Data records:
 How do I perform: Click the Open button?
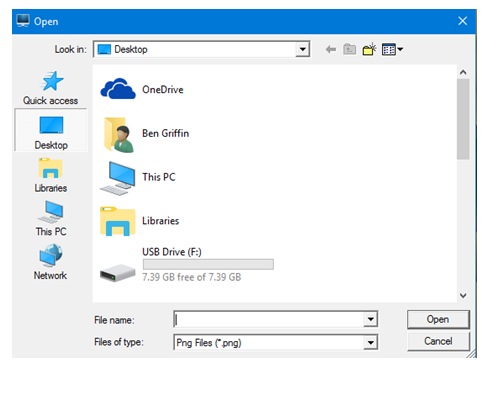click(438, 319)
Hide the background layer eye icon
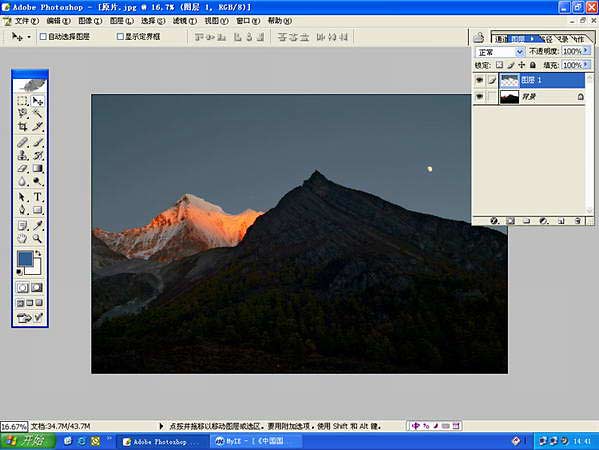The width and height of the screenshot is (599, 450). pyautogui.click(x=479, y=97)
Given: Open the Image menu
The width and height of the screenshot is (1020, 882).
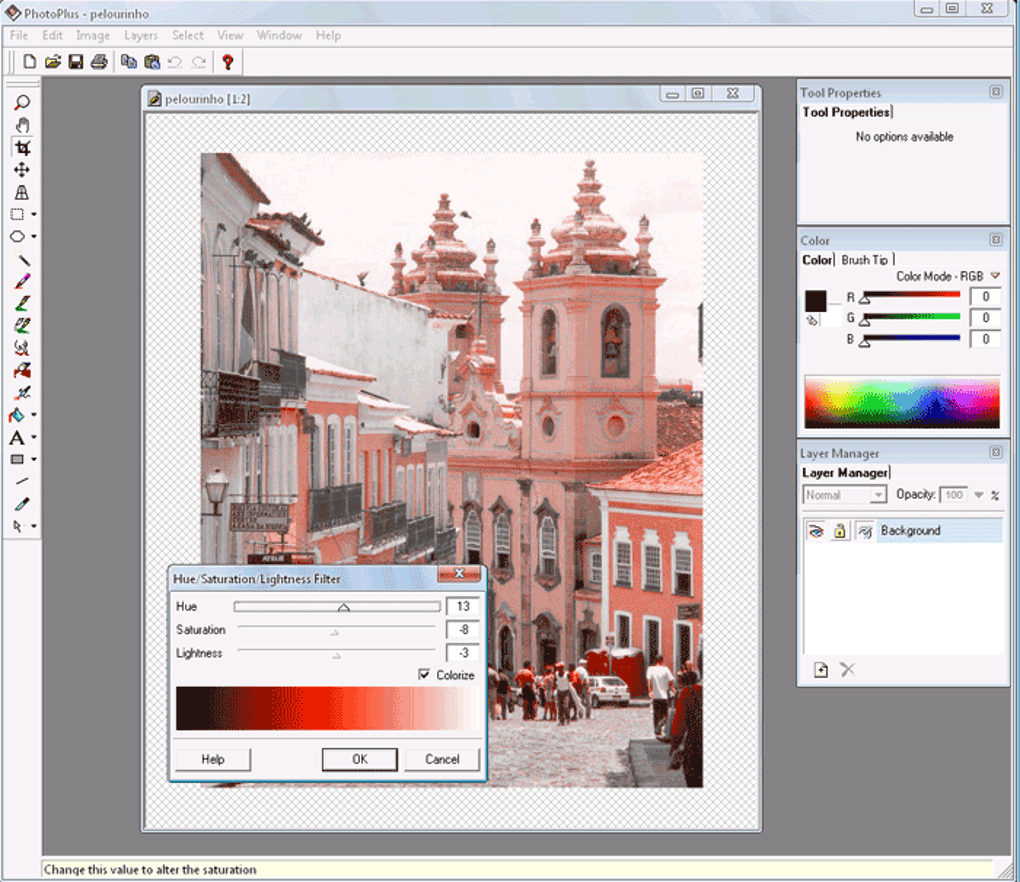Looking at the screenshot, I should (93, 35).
* * *
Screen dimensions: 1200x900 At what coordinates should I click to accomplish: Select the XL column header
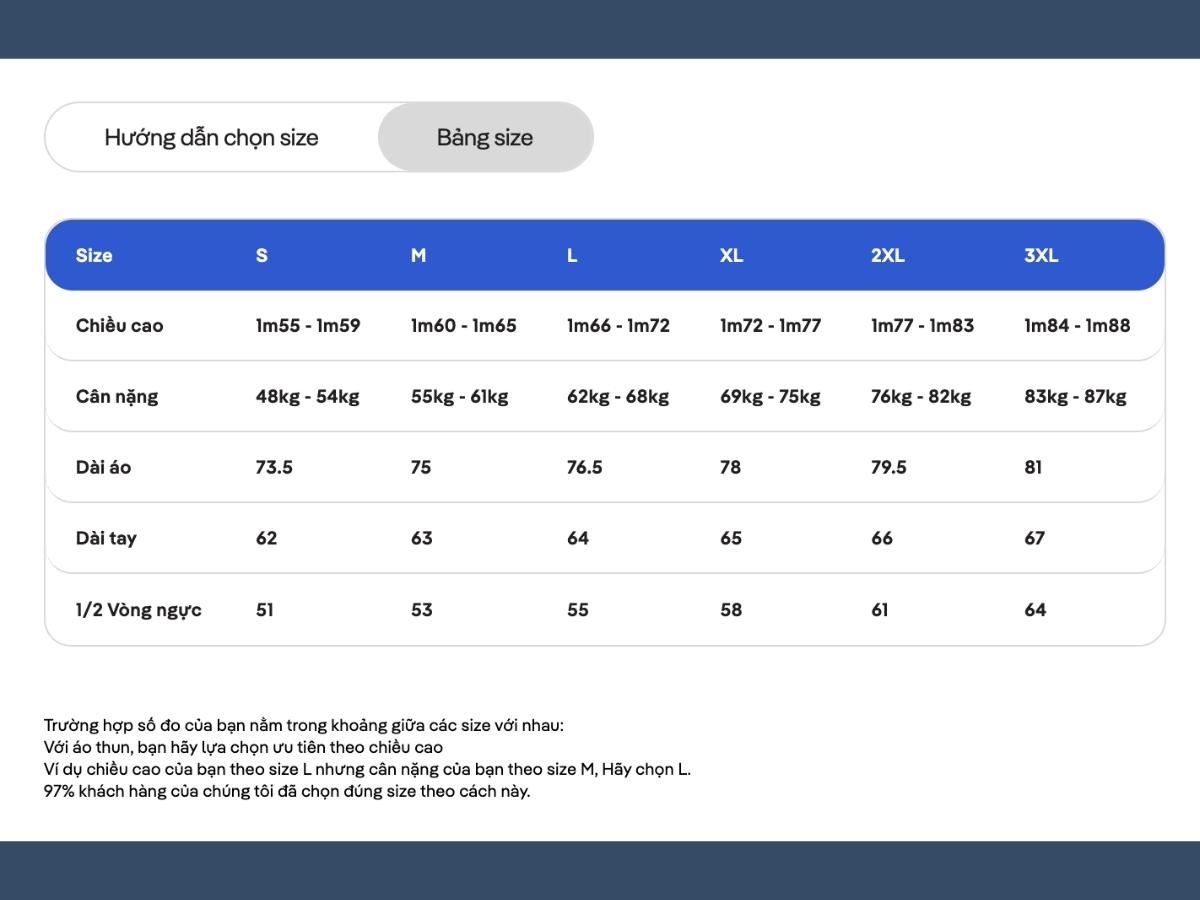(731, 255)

Task directions:
Everything from the line with "How do I perform: Click the Open button?" down to the line with "Given: Open the Image menu" in the data above should be copied exactly, with both end lines kept and the pictures left out.

Response:
 How do I perform: Click the Open button?
click(438, 319)
Hide the background layer eye icon
The width and height of the screenshot is (599, 450). pyautogui.click(x=479, y=97)
Given: Open the Image menu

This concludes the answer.